The Sentinel Stars by Louis Charbonneau
Bantam Books, 1963
Price I paid: none
RIGID!
LOCKED!
ENSLAVED!that was our Earth in 2200. East and West had merged at last so there were no more wars, no more political differences.
Citizens everywhere could concentrate on working off their TAX DEBTS! If you were capable and industrious you might be able to make freeman status for the last few years of your life.
No one questioned. No one spoke out. No one rebelled until one bright morning Citizen TRH-247 decided not to go to work—and worse than that, became desirous of a girl below his own classification!
Thus he made himself an outcast with the whole world against him and mere survival dependent on his wits, his daring, and his strength.
THE SENTINEL STARS—a novel of our world run as the Bureau of Internal Revenue would run it!
Well, this is interesting.

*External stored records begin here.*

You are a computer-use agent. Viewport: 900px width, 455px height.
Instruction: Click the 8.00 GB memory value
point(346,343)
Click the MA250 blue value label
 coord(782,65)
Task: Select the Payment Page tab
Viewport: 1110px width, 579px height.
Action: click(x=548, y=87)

I’m not sure if the quality of a book has ever taken the particular curve this one did. I realize that this statement makes little sense. I’ll try to explain.

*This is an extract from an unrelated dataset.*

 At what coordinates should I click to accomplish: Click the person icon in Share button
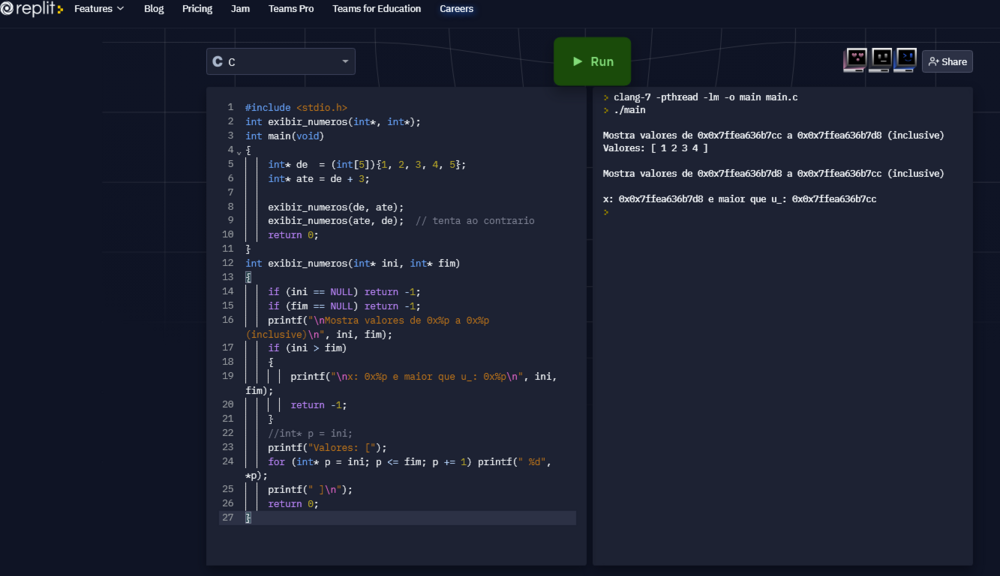(933, 62)
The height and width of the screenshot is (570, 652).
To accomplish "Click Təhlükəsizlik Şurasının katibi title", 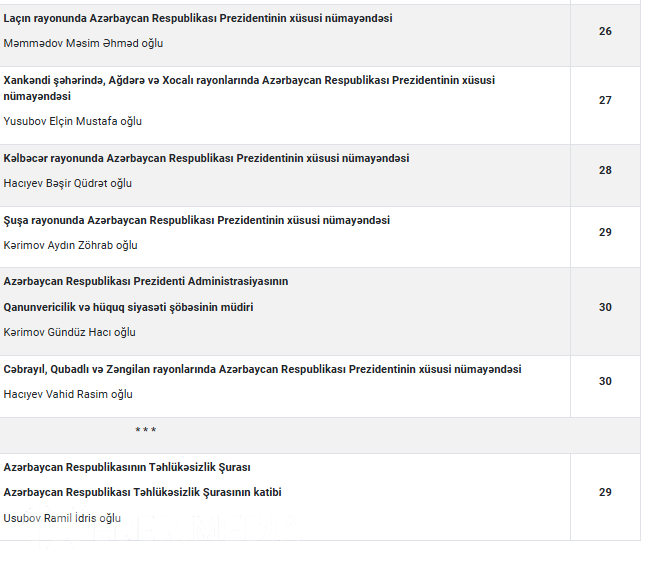I will (142, 493).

I started thinking about this while I was reading this book, so it may not be a fully formed idea yet, but here it goes. You can judge the quality of a book as a whole, which is what I normally do, but a reader can also look at a book’s quality over the course of the narrative. You might say a book started weak but ramped up, for example. I find that most of the books I’ve read follow the following curves:
- The book maintains its quality throughout, starting bad, middling bad, and ending bad, for example. These types of books can also be good. This is probably the most common curve, which is not a curve at all.
- The book starts off strong and stays strong through the middle, but the ending is just so awful it drops off like a politician’s approval rating after the media leaks details of his dungeon.
- The book starts off weak but picks up steam as it goes along, perhaps after the expositionary phase is over and the plot really gets rolling.
I bring all this up because The Sentinel Stars is a new one to me. It started off strong. I was hooked at first. But as time and pages went on, there was a slow but steady loss of interest. No sharp dropoffs, no rallies, no WTF moments, just an irrevocable decline like the approval rating of a politician whose dungeon still remains a secret.
And that’s interesting.
The cover is interesting, too. First off, the art seems to have been made for this book, as it’s an accurate representation of, well, the woman’s uniform. It’s got her “name” on it, at least. Now that I think about it, I bet somebody dug out this piece of art and just added that little detail. Still, she did actually wear red in the book. This is important. The dude, however, did not wear…what is that color? Lavender? With pinstripes?
He looks kind of like an Original Series Klingon.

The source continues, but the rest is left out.